During all this recital, which Kitty listened to with staring eyes, Vandeloup had stood quite still, revolving in his own mind how he could escape from the position in which he found himself. When Villiers finished his recital he raised his head and looked defiantly at both his victims.
‘Fate has placed the game in your hands,’ he said coolly, while they stood and looked at him; ’but I’m not beaten yet, my friend. May I ask what you intend to do?’
‘Prove my innocence,’ said Villiers, boldly.
‘Indeed!’ sneered Gaston, ‘at my expense, I presume.’
‘Yes! I will denounce you as the murderer of Pierre Lemaire.’
‘And I,’ said Kitty, quickly, ‘will prove Villiers’ innocence.’
Vandeloup turned on her with all the lithe, cruel grace of a tiger.
‘First you must prove your own innocence,’ he said, in a low, fierce voice. ’Yes; if you can hang me for the murder of Pierre Lemaire, I can hang you for the murder of Selina Sprotts; yes, though I know you did not do it.’
‘Ah!’ said Kitty, quickly, springing forward, ’you know who committed the crime.’
‘Yes,’ replied Vandeloup, slowly, ’the man who committed the crime intended to murder Madame Midas, and he was the man who hated her and wished her dead—her husband.’
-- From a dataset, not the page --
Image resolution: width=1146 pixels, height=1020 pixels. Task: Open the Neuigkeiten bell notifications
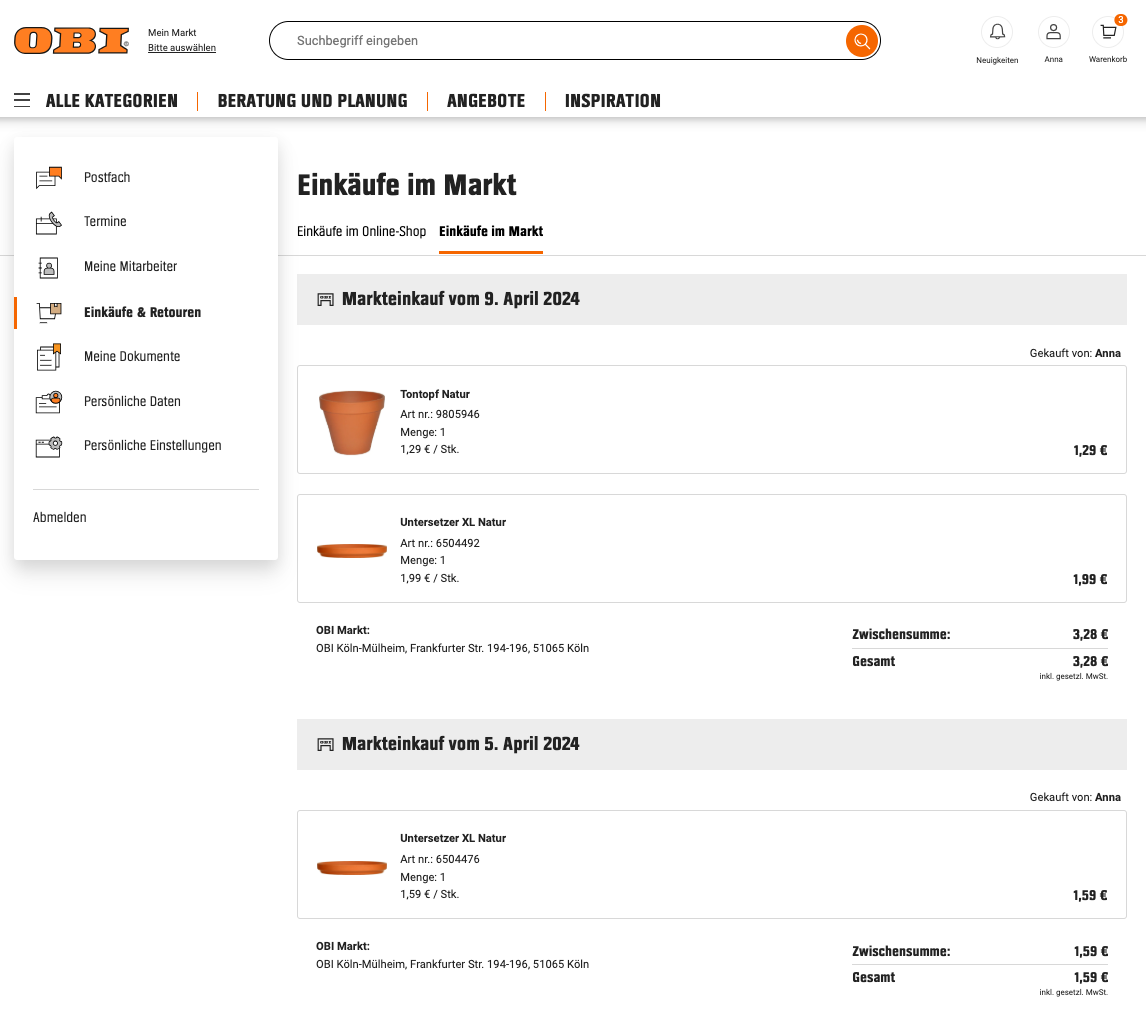pos(996,33)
‘I?’ cried Villiers, starting forward, ‘you lie.’
Vandeloup wheeled round quickly on him, and, getting close to him, spoke rapidly.
‘No, I do not lie,’ he said, in a concentrated voice of anger; ’you followed me up to the house of M. Meddlechip, and hid among the trees on the lawn to watch the house; you saw Bebe throw the bottle out, and picked it up; then you went to St Kilda and, climbing over the wall, committed the crime, as she,’ pointing to Kitty, ’saw you do; I met you in the street near the house after you had committed it, and see,’ plunging his hand into Villiers’ pocket, ’here is the bottle which contained the poison,’ and he held up to Kitty the bottle with the two red bands round it, which she had thrown away.
‘It is false!’ cried Villiers, in despair, seeing that all the evidence was against him.
‘Prove it, then,’ retorted Vandeloup, knocking at the door to summon the warder. ‘Save your own neck before you put mine in danger.’
The door opened, and the warder appeared. Kitty and Villiers gazed horror-struck at one another, while Vandeloup, without another word, rapidly left the cell. The warder beckoned to Villiers to come, and, with a deep sigh, he obeyed.
‘Where are you going?’ asked Kitty, as he moved towards the door.
‘Going?’ he repeated, mechanically. ‘I am going to see my wife.’
He left the cell, and when he got outside the gaol he saw the hansom with Vandeloup in it driving rapidly away. Villiers looked at the retreating vehicle in despair. ‘My God,’ he murmured, raising his face to the blue sky with a frightful expression of despair; ’how am I to escape the clutches of this devil?’